===== TEXT SEGMENT =====

FHC’s phone ban fails at helping our education

Opinions expressed in editorials on The Central Trend are the view of the individual writer and are not the opinion of the entire staff of The Central Trend or the Forest Hills Central staff or administration.

For about as long as I’ve had my phone, there has been the school’s phone ban. Some years, I was to put it in a weird pocket thing, and other years, I could just have it in my pocket. Yet, never have I been able to use it in class.

This always seemed odd to me. I always found my phone to be a great source of not only entertainment, but information too. Yet as the years went by, I found myself slowly coming to the realization that the ban just doesn’t work.

To me, the phone ban was always a thing of control—of limiting distractions. I believe that the ban was made with a pure intent: to make the school a place for only learning. The thing is, it doesn’t work at all.

If the point was to limit distractions, then it failed. I don’t say this to disrespect the rule-makers, but banning phones does not remove the distractions of the modern world.

Too many days I come to school with my Nintendo Switch or 3DS, and from a technical standpoint, the staff can’t do anything other than ask me to put it away. Now I can, and have, spent entire classes just playing games and relaxing; I’ve spent my time in school mentally not in school.

===== GIVEN ENTRIES =====

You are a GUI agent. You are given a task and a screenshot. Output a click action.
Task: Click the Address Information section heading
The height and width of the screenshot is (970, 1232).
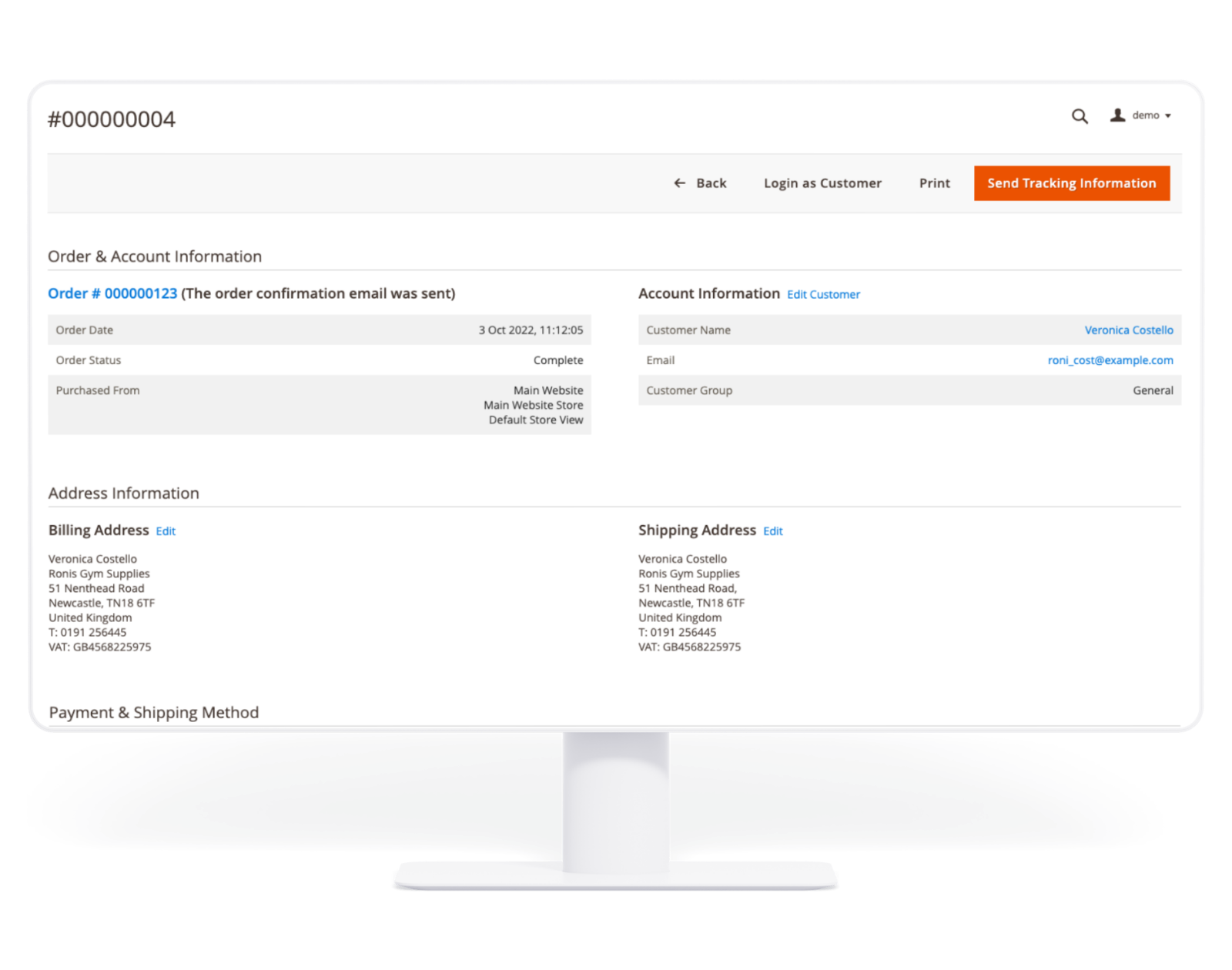(124, 493)
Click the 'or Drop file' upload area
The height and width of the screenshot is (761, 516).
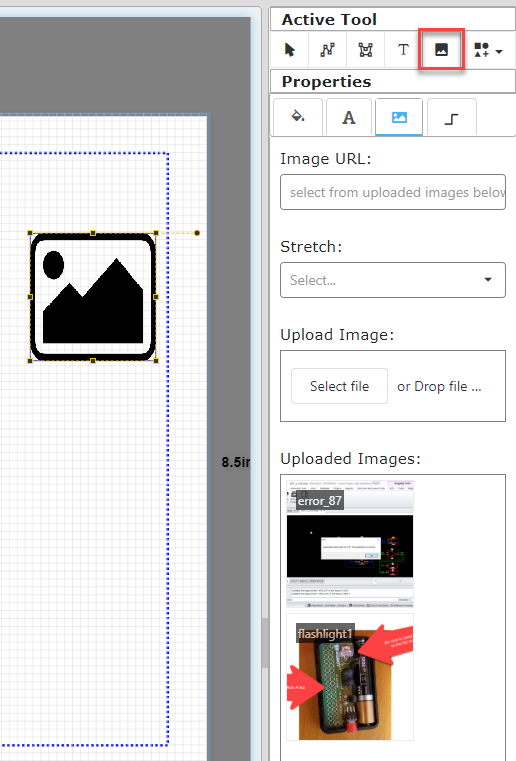(439, 386)
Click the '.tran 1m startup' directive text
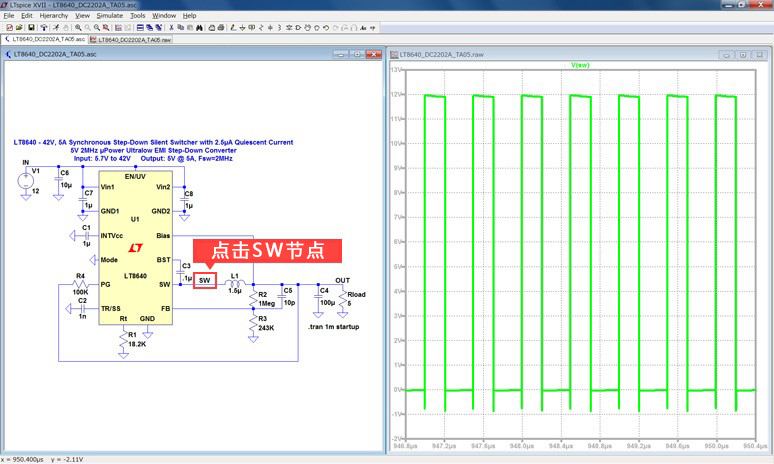Screen dimensions: 774x464 click(x=334, y=327)
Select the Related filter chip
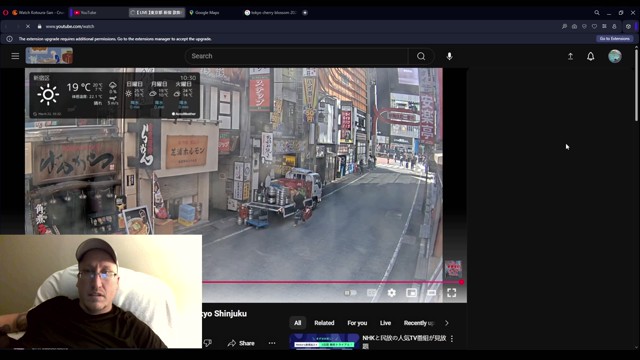This screenshot has width=640, height=360. pyautogui.click(x=324, y=323)
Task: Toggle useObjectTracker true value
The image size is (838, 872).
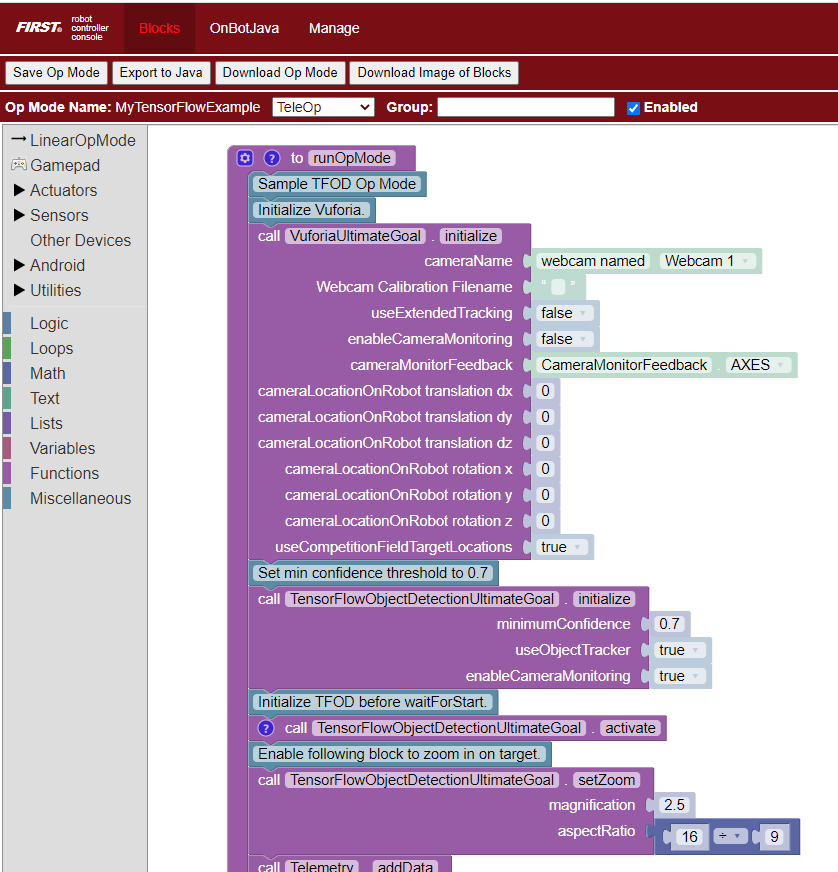Action: coord(680,650)
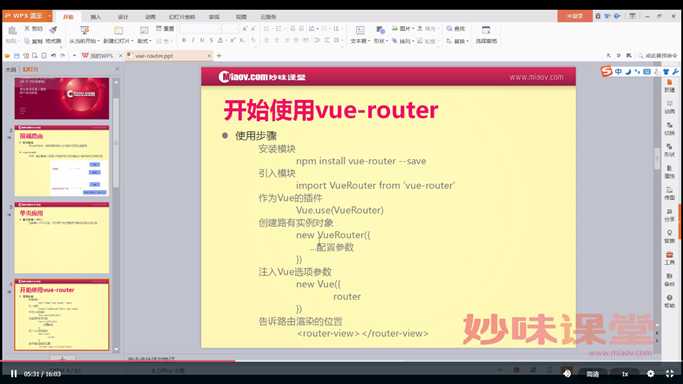
Task: Expand the New Slide dropdown arrow
Action: coord(132,41)
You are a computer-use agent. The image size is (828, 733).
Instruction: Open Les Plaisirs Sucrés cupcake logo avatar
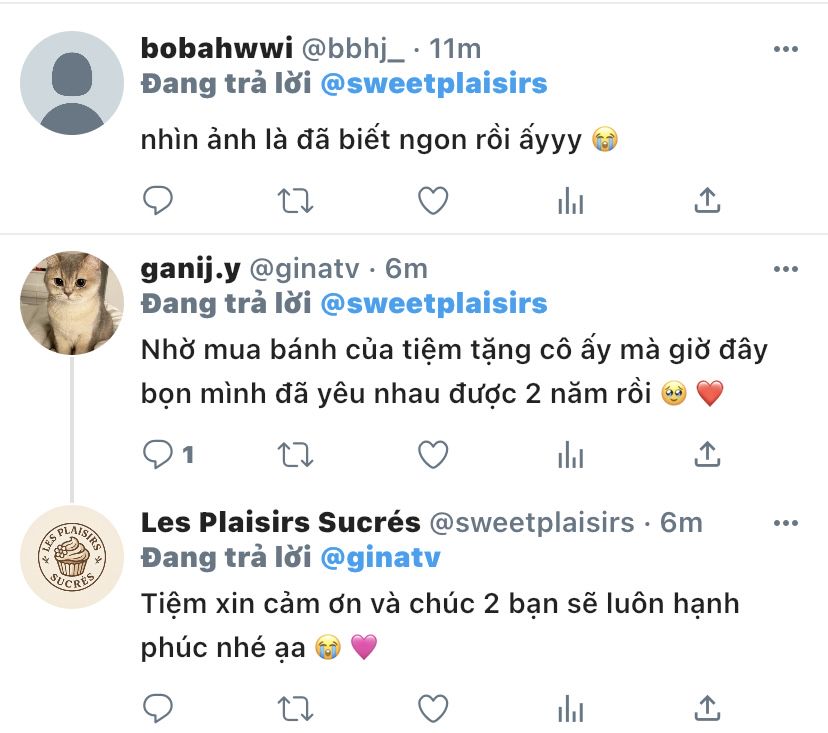(x=72, y=557)
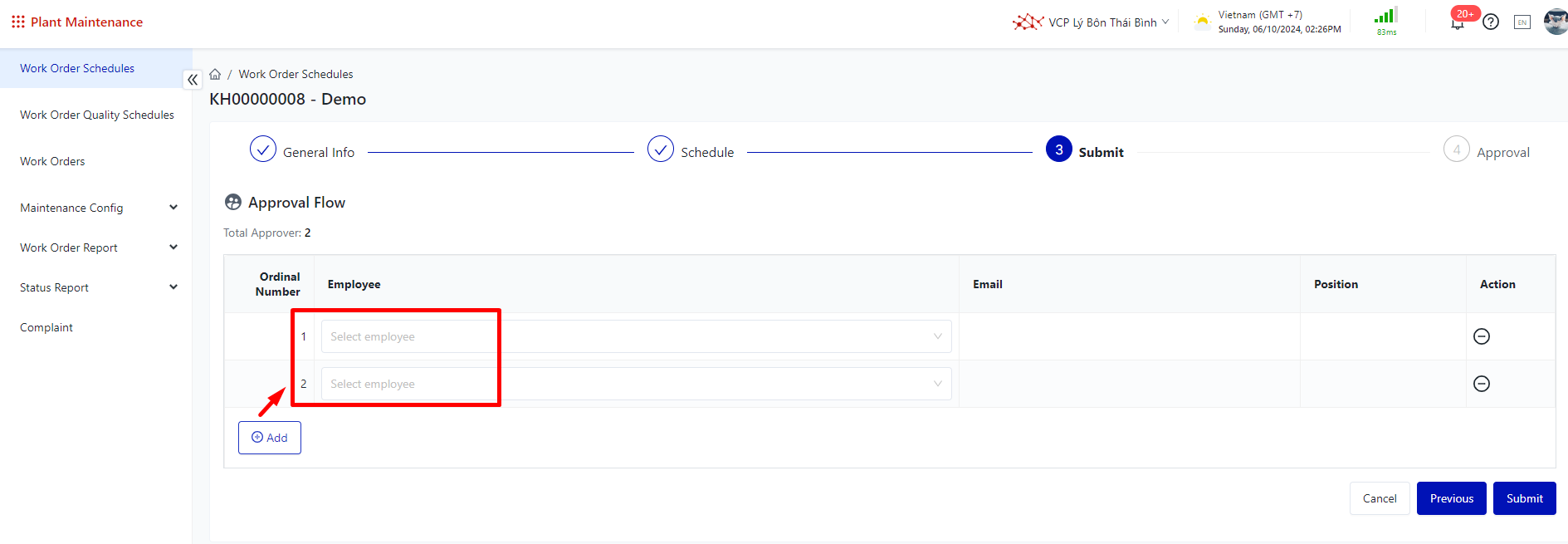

=====

■ **EXPLORE THE MATERIAL**
(a) From the editorial on the phone ban, reproduce the passage starting with "FHC’s phone ban" and going on through "staff or administration.".
(b) According to the editorial on the phone ban, whose view do editorials on The Central Trend express?
The lines come from a separate source unrelated to the editorial.

■ **TASK ANSWERS**
(a)
FHC’s phone ban fails at helping our education

Opinions expressed in editorials on The Central Trend are the view of the individual writer and are not the opinion of the entire staff of The Central Trend or the Forest Hills Central staff or administration.

(b) The view of the individual writer.